< Psalmen 66 >
1 Een lied, een psalm, voor den opperzangmeester. Juicht Gode, gij ganse aarde!
Au chef des chantres. Cantique. Psaume. Que toute la terre acclame Dieu!
2 Psalmzingt de eer Zijns Naams; geeft eer Zijn lof.
Chantez la gloire de son nom, faites de ses louanges un tribut d’honneur.
3 Zegt tot God: Hoe vreselijk zijt Gij in Uw werken! Om de grootheid Uwer sterkte zullen zich Uw vijanden geveinsdelijk aan U onderwerpen.
Dites à Dieu: "Que tes œuvres sont prodigieuses! A cause de ta toute-puissance tes ennemis rampent devant toi;
4 De ganse aarde aanbidde U, en psalmzinge U; zij psalmzinge Uw Naam. (Sela)
la terre entière se prosterne à tes pieds, entonne tes louanges, célèbre ton nom." (Sélah)

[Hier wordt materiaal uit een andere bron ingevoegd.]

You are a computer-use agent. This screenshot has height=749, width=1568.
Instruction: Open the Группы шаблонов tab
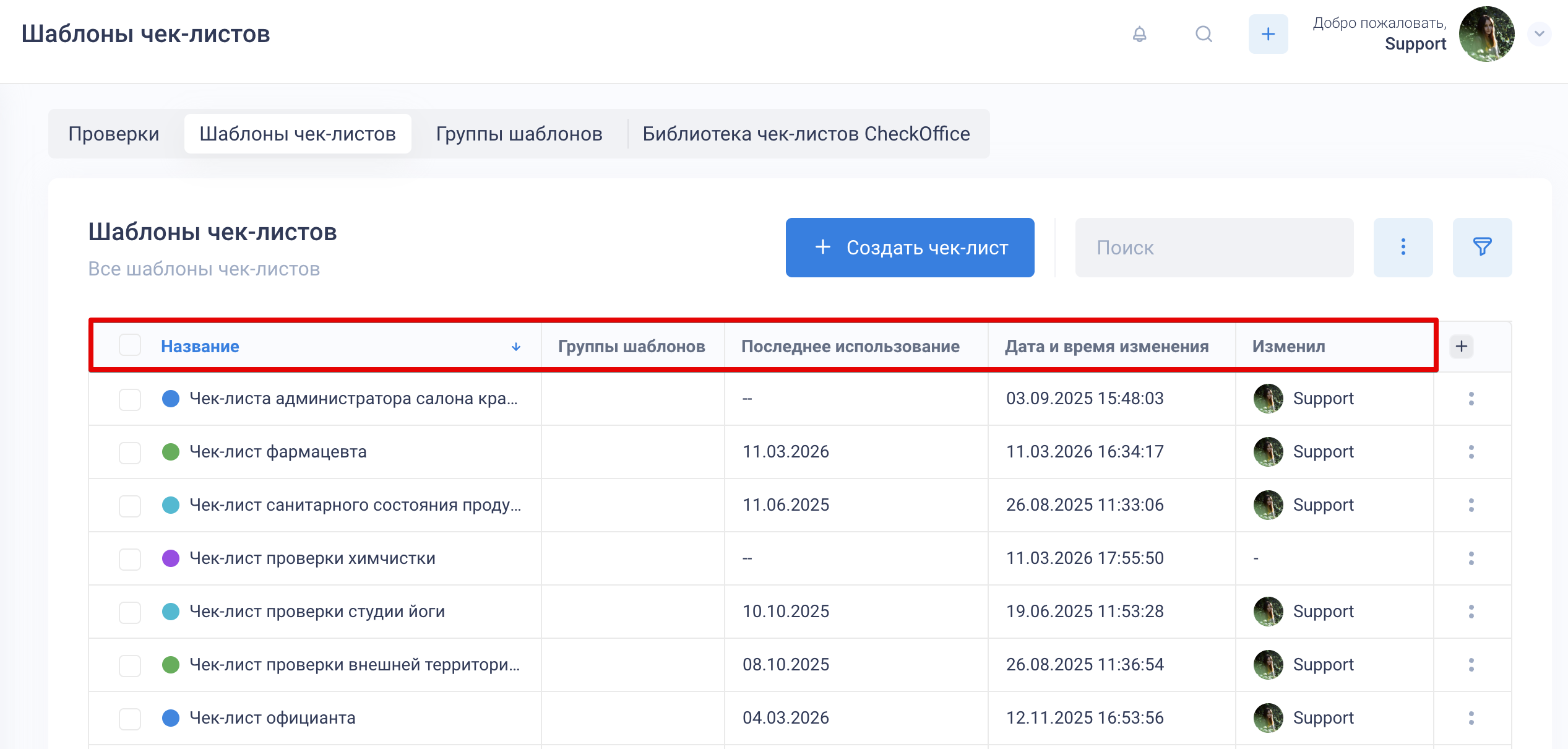tap(519, 134)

5 Komt en ziet Gods daden; Hij is vreselijk van werking aan de mensenkinderen.
Venez et contemplez les hauts faits de Dieu! Merveilleuse est son action sur les fils de l’homme.
6 Hij heeft de zee veranderd in het droge; zij zijn te voet doorgegaan door de rivier; daar hebben wij ons in Hem verblijd.
Il change la mer en terre ferme, à travers le fleuve on marche à pied sec; dès lors nous mîmes notre joie en lui.
7 Hij heerst eeuwiglijk met Zijn macht; Zijn ogen houden wacht over de heidenen; laat de afvalligen niet verhoogd worden. (Sela)
Il règne éternellement dans sa force, ses regards observent les nations: que les rebelles ne portent pas le front haut! (Sélah)
8 Looft, gij volken! onzen God; en laat horen de stem Zijns roems.
Nations, bénissez notre Dieu, faites retentir le bruit de ses louanges!
9 Die onze zielen in het leven stelt, en niet toelaat, dat onze voet wankele.
Il nous a gratifiés de la vie, et n’a pas laissé nos pieds chanceler.
10 Want Gij hebt ons beproefd, o God! Gij hebt ons gelouterd, gelijk men het zilver loutert;
Car tu nous as éprouvés, ô notre Dieu, jetés au creuset comme on fait de l’argent.
11 Gij hadt ons in het net gebracht; Gij hadt een engen band om onze lenden gelegd;
Tu nous avais amenés dans un filet, tu avais chargé nos reins d’un pesant fardeau,
12 Gij hadt den mens op ons hoofd doen rijden; wij waren in het vuur en in het water gekomen; maar Gij hebt ons uitgevoerd in een overvloeiende verversing.
courbé notre tête sous le joug des gens. Nous avions passé par le feu et par l’eau; mais tu nous as remis dans l’abondance.
13 Ik zal met brandofferen in Uw huis gaan; ik zal U mijn geloften betalen,
Je me présenterai dans ta maison avec des holocaustes, pour m’acquitter envers toi de tous mes vœux,
14 Die mijn lippen hebben geuit, en mijn mond heeft uitgesproken, als mij bange was.
que mes lèvres ont exprimés, qu’au cours de ma détresse ma bouche a formulés.
15 Brandofferen van mergbeesten zal ik U offeren, met rookwerk van rammen; ik zal runderen met bokken bereiden. (Sela)
Je t’offrirai des brebis grasses comme holocaustes, avec la fumée des béliers; j’immolerai des taureaux ainsi que des boucs. (Sélah)
16 Komt, hoort toe, o allen gij, die God vreest, en ik zal vertellen, wat Hij aan mijn ziel gedaan heeft.
Venez et écoutez: Je veux raconter, ô vous tous qui craignez Dieu, ce qu’il a fait en ma faveur!
17 Ik riep tot Hem met mijn mond, en Hij werd verhoogd onder mijn tong.
A pleine bouche je l’avais invoqué, il se trouvait exalté par mes lèvres.
18 Had ik naar ongerechtigheid met mijn hart gezien, de Heere zou niet gehoord hebben.
Si, dans mon cœur, j’avais eu en vue l’iniquité, Dieu ne m’eût pas entendu.
19 Maar zeker, God heeft gehoord; Hij heeft gemerkt op de stem mijns gebeds.
Eh bien! Dieu a entendu; il a été attentif aux accents de ma prière.
20 Geloofd zij God, Die mijn gebed niet heeft afgewend, noch Zijn goedertierenheid van mij.
Loué soit Dieu qui n’a pas repoussé ma prière, et ne m’a pas retiré sa grâce!